Volatile and light lithophile elements in high-anorthite plagioclase-hosted melt inclusions from Iceland

Abstract

Melt inclusions formed during the early stages of magmatic evolution trap primitive melt compositions and enable the volatile contents of primary melts and the mantle to be estimated. However, the syn- and post-entrapment behaviour of volatiles in primitive high-anorthite plagioclase-hosted melt inclusions from oceanic basalts remains poorly constrained. To address this deficit, we present volatile and light lithophile element analyses from a well-characterised suite of nine matrix glasses and 102 melt inclusions from the 10ka Grímsvötn tephra series (i.e., Saksunarvatn ash) of Iceland’s Eastern Volcanic Zone (EVZ).
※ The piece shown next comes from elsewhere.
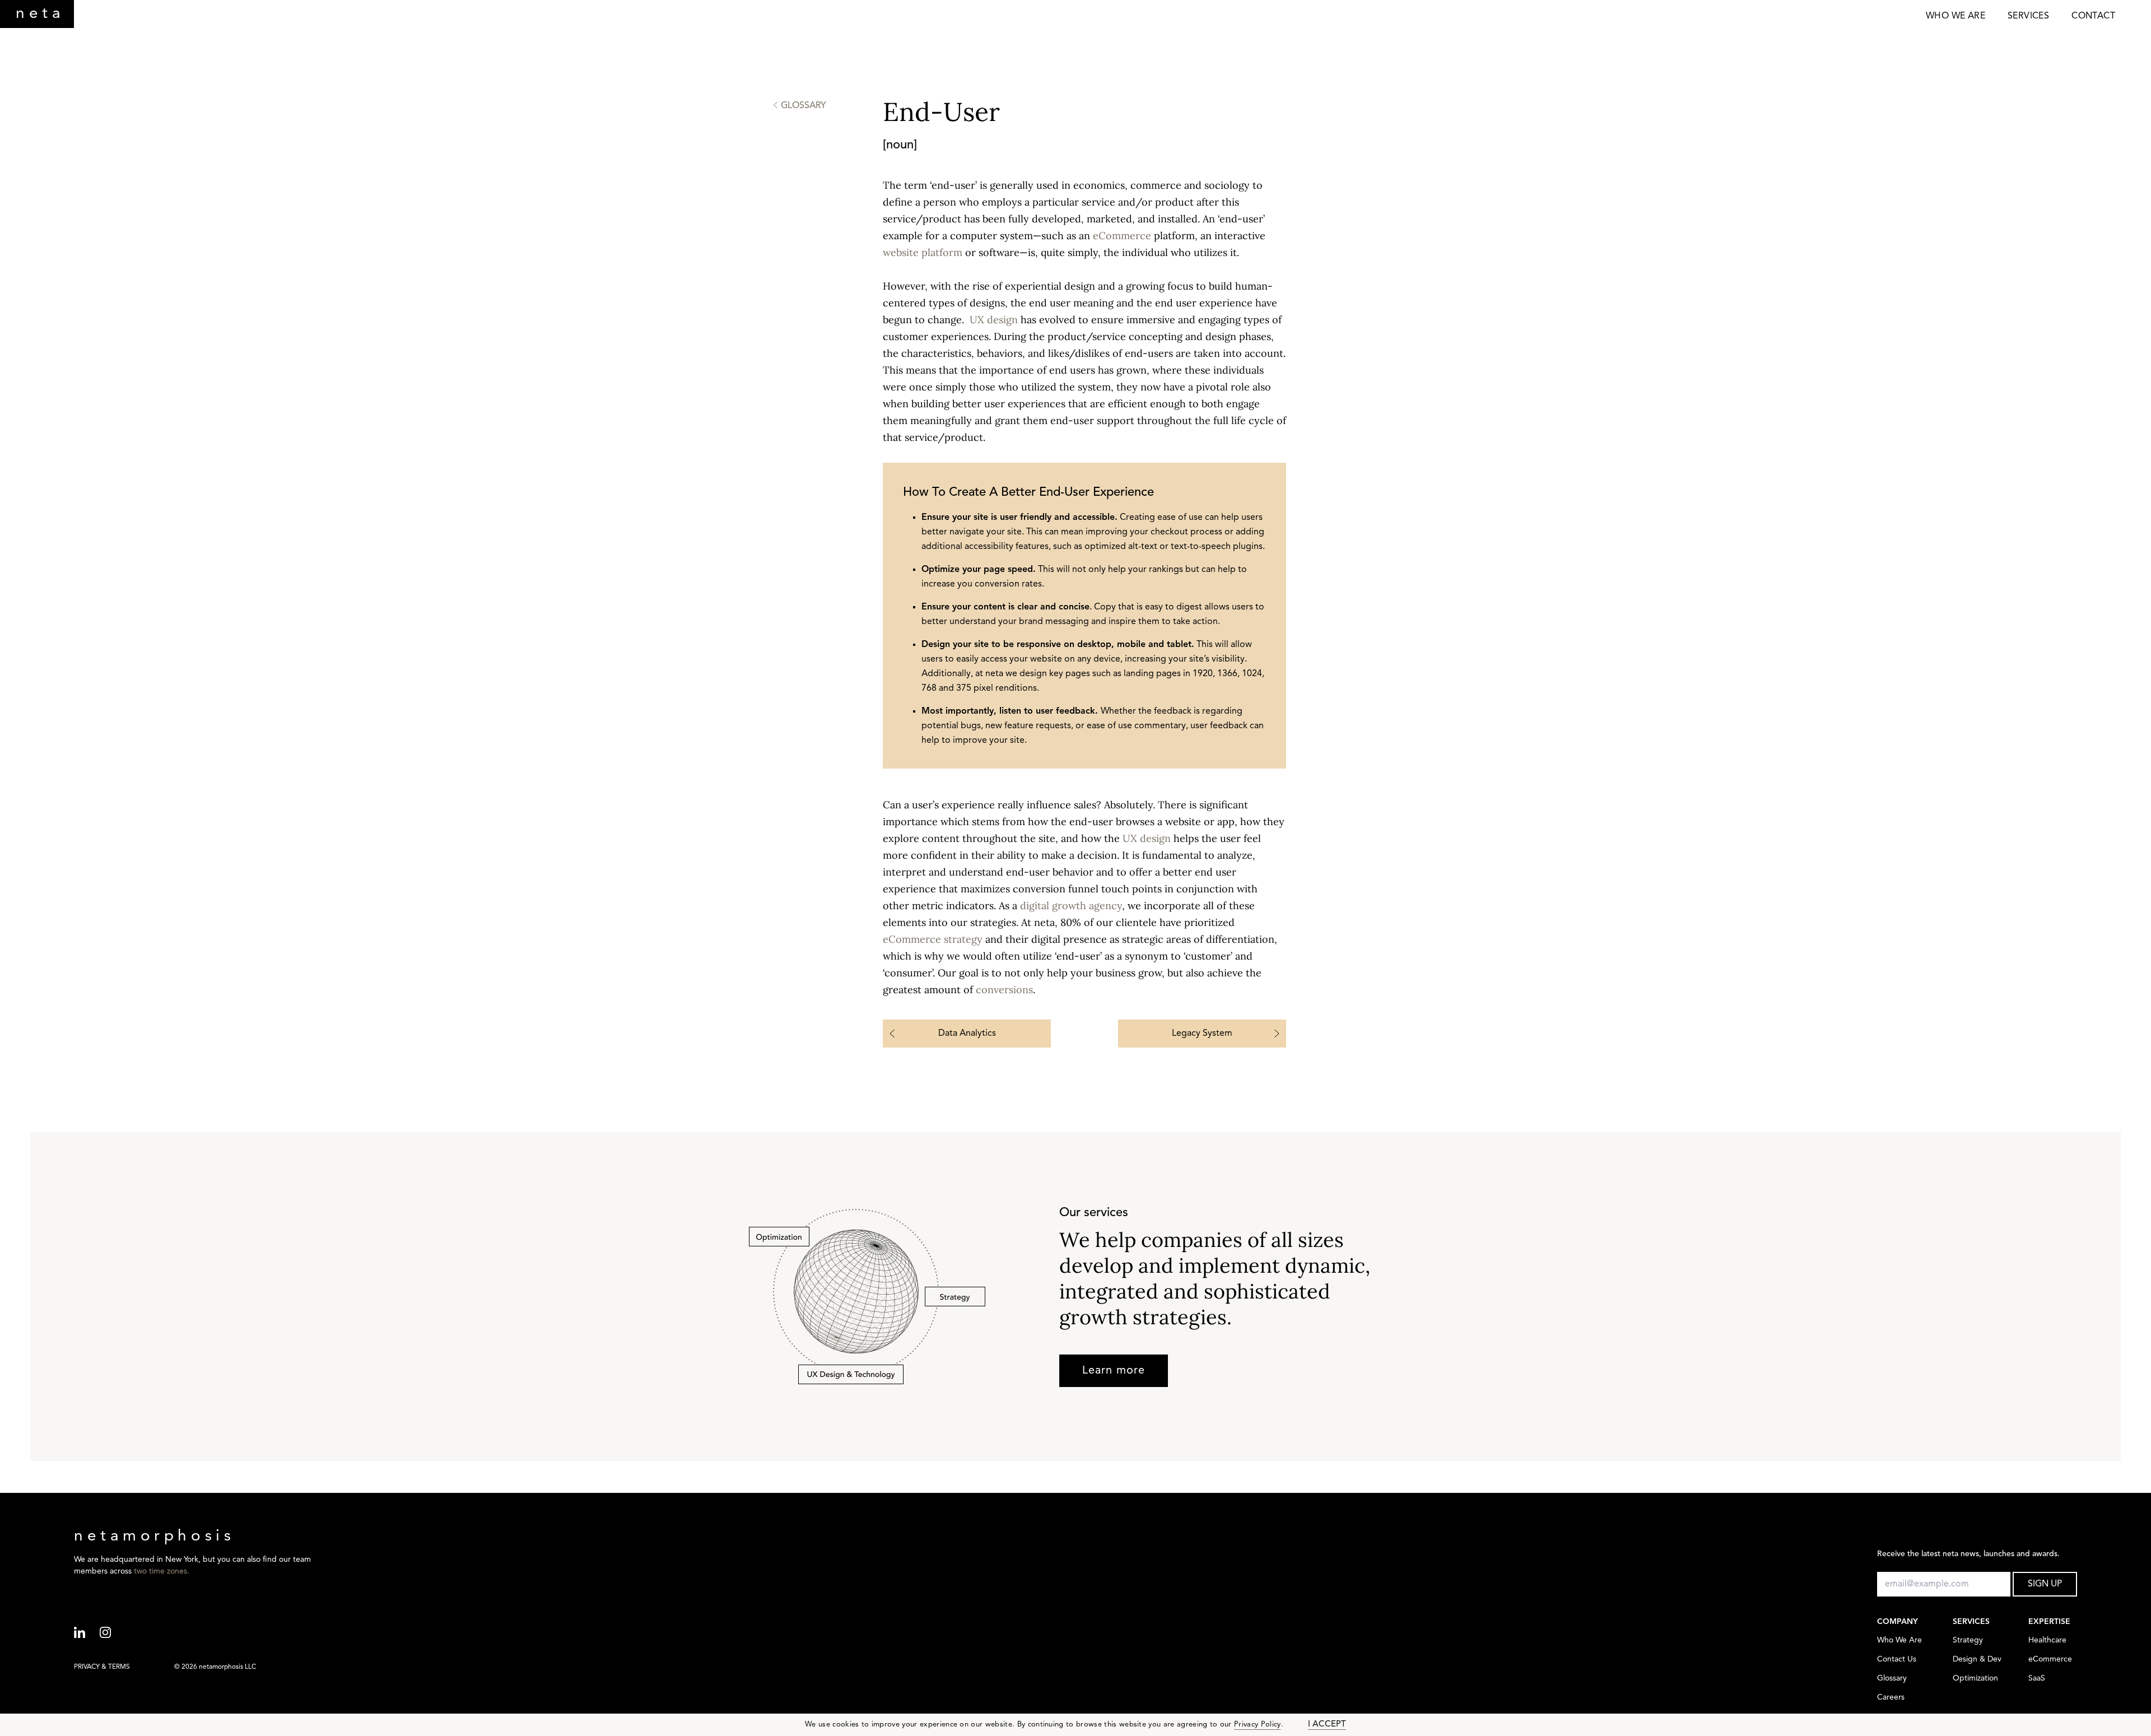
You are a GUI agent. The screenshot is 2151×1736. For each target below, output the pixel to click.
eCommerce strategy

High matrix glass H2O and S contents indicate that eruption-related exsolution was arrested by quenching in a phreatomagmatic setting; Li, B, F and Cl did not exsolve during eruption. The almost uniformly low CO2 content of plagioclase-hosted melt inclusions cannot be explained by either shallow entrapment or the sequestration of CO2 into shrinkage bubbles, suggesting that inclusion CO2 contents were controlled by decrepitation instead. High H2O/Ce values in primitive plagioclase-hosted inclusions (182–823) generally exceed values expected for EVZ primary melts (∼180), and can be accounted for by diffusive H2O gain following the entrainment of primitive macrocrysts into evolved and H2O-rich melts a few days before eruption. A strong positive correlation between H2O and Li in plagioclase-hosted inclusions suggests that diffusive Li gain may also have occurred. Extreme F enrichments in primitive plagioclase-hosted inclusions (F/Nd=51–216 versus ∼15 in matrix glasses) possibly reflect the entrapment of inclusions from high-Al/(Al+Si) melt pools formed by dissolution-crystallisation processes (as indicated by HFSE depletions in some inclusions), and into which F was concentrated by uphill diffusion since F is highly soluble in Al-rich melts. The high S/Dy of primitive inclusions (∼300) indicates that primary melts were S-rich in comparison with most oceanic basalts. Cl and B are unfractionated from similarly compatible trace elements, and preserve records of primary melt heterogeneity. Although primitive plagioclase-hosted melt inclusions from the 10ka Grímsvötn tephra series record few primary signals in their volatile contents, they nevertheless record information about crustal magma processing that is not captured in olivine-hosted melt inclusions suites.